How to read a bunch of .docx files in Python?



Hello everyone,
I am working on parsing a bunch of .docx files in python. I have saved all the .docx files in a folder named .docx_files. I want to make a list docx_list whose each element is one docx file saved in my .docx_files folder. To do this, I am using python-docx library. I created a list which contains paths of all the .docx files using os.walk() method. The list looks as given below
[‘C:/Users/HP/Desktop/.docx files\AbhijeetPawar[3_7] (1).docx’,
‘C:/Users/HP/Desktop/.docx files\AbhijeetPolkamwar[0_0].docx’,
‘C:/Users/HP/Desktop/.docx files\AbhijeetRikame[6_0].docx’]
I passed this list to Document() method to get the required list. The code looks as below

for path in document_list:
resume_list = Document(path)

Now, when I printed the list by using the following code

for para in resume_list.paragraphs:

I can see only the document corresponding to the last path in my list. Can anyone help me find out what is going wrong?

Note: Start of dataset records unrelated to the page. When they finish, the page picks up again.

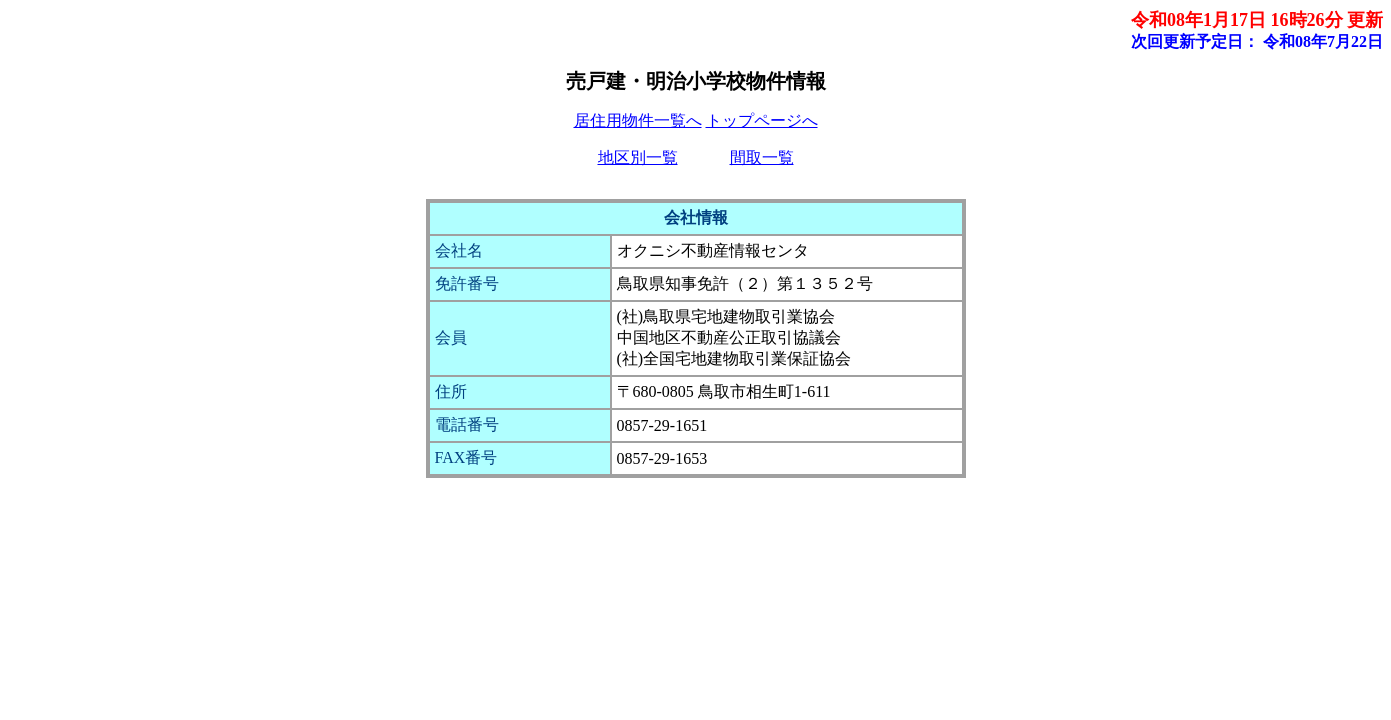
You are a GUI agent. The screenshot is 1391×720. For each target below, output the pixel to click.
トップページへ (762, 120)
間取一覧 (762, 157)
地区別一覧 (638, 157)
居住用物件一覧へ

Also, suggest how to fix it.


import subprocess
from os import listdir
from os.path import isfile, join
from docx import Document

def file_operation():
mypath = ‘C:/Users/HP/Desktop/’ #Path to folder/Directory
#mypath = '/home/catana/Downloads/doc/'
list_files = [f for f in listdir(mypath) if isfile(join(mypath, f))]
for k in range(len(list_files)):
# list_files[k] is counting path of file e.g. ‘C:/Users/HP/Desktop/.docx files\AbhijeetPawar3_7.docx’,
document = Document(list_files[k])
print document.paragraphs


Thanks for the answer!
It would be more helpful if you would add comments about what each code block is meant to perform.